Eurobank Tekfen'in davetlisi olarak İstanbul'a gelen ekonomi kahini Dr. Nouriel Roubini, Türkiye ekonomisine övgüler yağdırırken Merkez Bankası'nın dolardaki değer kaybına karşılık cari açığın yüksek olması nedeniyle daha fazla döviz müdahalesi yapabileceğini savundu. 2010 yılının ilk yarısındaki iyileşmeye rağmen, bazı gelişmiş ekonomilerin hala çift dip riski taşıdığını söyleyen Dr. Roubini, Türk bankacılık sektörünün, 2001 krizi ardından alınan yapısal önlemlerle daha da güçlendiğini, Türkiye'nin ekonomik reformlarını kesintisiz sürdürmesi halinde, global ekonominin parlayan yıldızları arasına girebileceğini söyledi.

DAHA YAVAŞ BÜYÜME OLACAK
Dr. Roubini, yılın ilk yarısında gelişmiş ekonomilerde geçici bir canlanma olduğuna işaret ederek ikinci yarıda, aşırı sübvansiyonların etkisinin azalması ile daha yavaş bir büyüme olacağını, ikinci yarının özellikle gelişmiş ekonomiler için zor geçeceğini savundu. Roubini, ABD ve Batı Avrupa ülkelerinde 'U' şeklinde daha yavaş bir canlanma beklendiğini, bazı gelişmiş ekonomiler için hala var olan çift dip riski ile, “W" şeklinde bir canlanmanın da söz konusu olduğunu belirtti.

İŞGÜCÜ MALİYETİ AZALMALI
Dr.
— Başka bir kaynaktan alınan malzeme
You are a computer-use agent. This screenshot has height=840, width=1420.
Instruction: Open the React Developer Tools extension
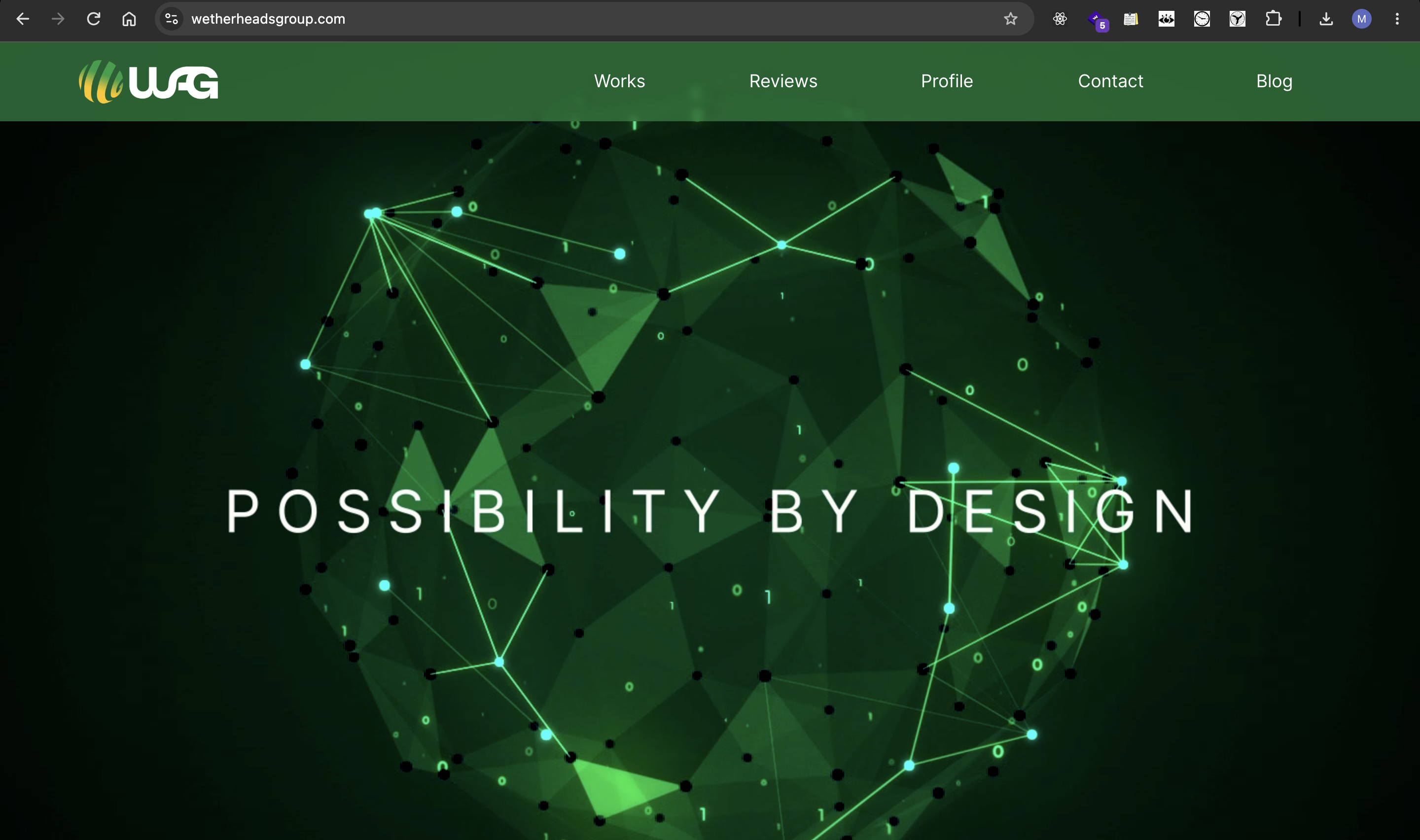point(1060,19)
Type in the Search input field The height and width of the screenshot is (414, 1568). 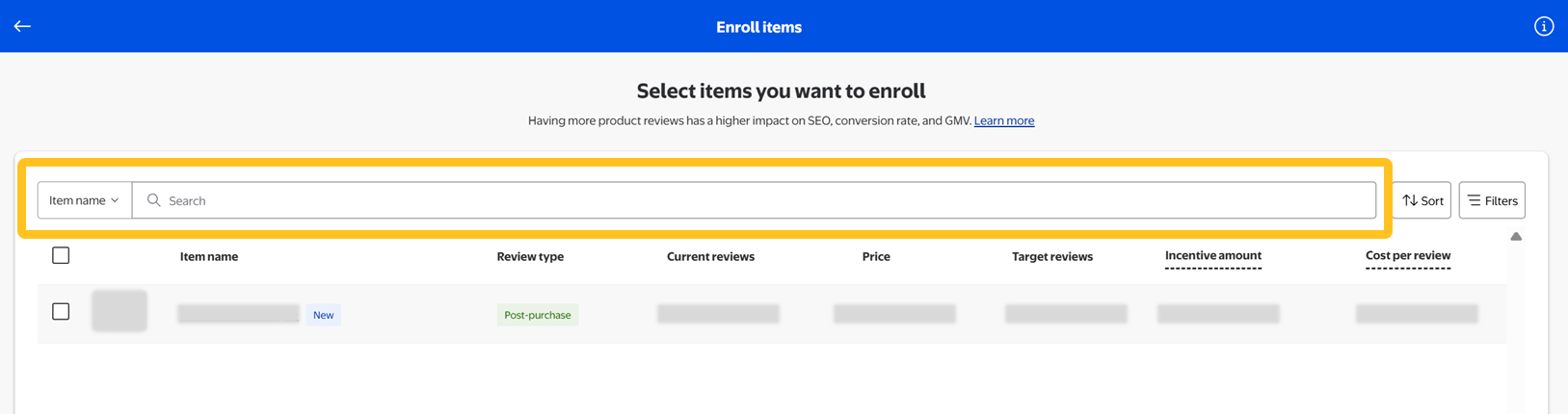[x=752, y=200]
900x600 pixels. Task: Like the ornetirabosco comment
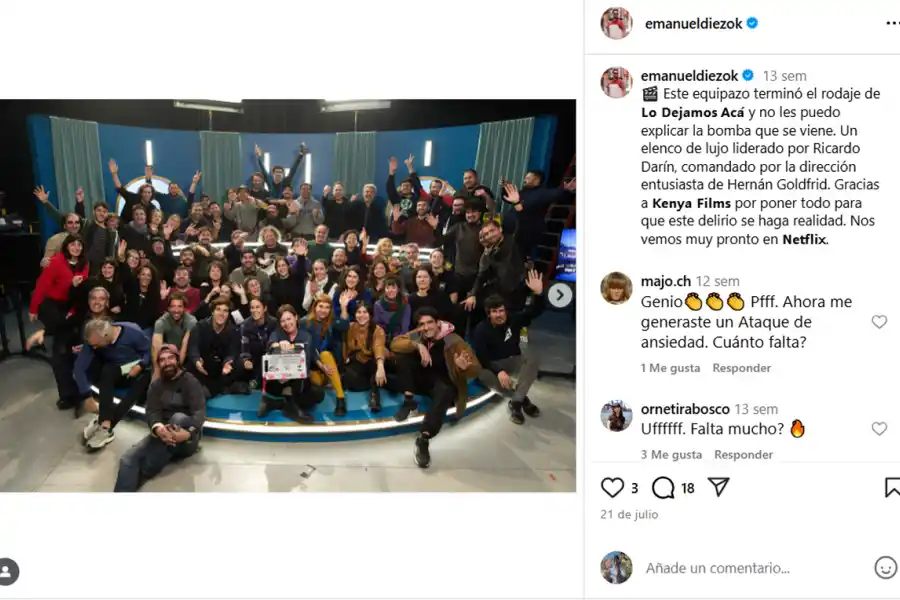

Roubini, 2001 yılında yaşanan krizden büyük dersler çıkartan Türkiye'nin son yaşanan global krizi gelişmiş ülkelere oranla, daha dirençli karşıladığını ve minimum zarar ile atlattığını söyledi. Roubini, “Özel coğrafi konum, genç nüfus, potansiyel iç talep sağlam bankacılık sektörü ve geniş kredi olanakları en büyük avantajınız. Ekonomik reformları kesintisiz sürdürmeniz durumunda gelişmiş ekonomilerin en büyük oyuncularından biri olabilirsiniz" dedi.
Roubini şöyle devam ettii: “Rekabetin ve verimliliğin artması için eğitim ve teknoloji alt yapısına yönelik yatırımlar Türkiye'nin öncelikleri olmalı. Rekabet gücünü artırmak için birim işgücü maliyetinin azalması gerek. Yani, ücret artışları verimlilik artışının üzerinde olmamalı. FED'in parasal genişleme kararı, aslında doların değer kaybına neden olan karar da diyebiliriz, gelişmekte olan ülkelere sermaye akışını hızlandırıyor. Bu durumda bütün merkez bankaları kendi paralarının değerlenmemesine çalışıyor. Türk Merkez Bankası da, cari açığı olan bir merkez bankası olarak, daha fazla döviz müdahalesi yapabilir."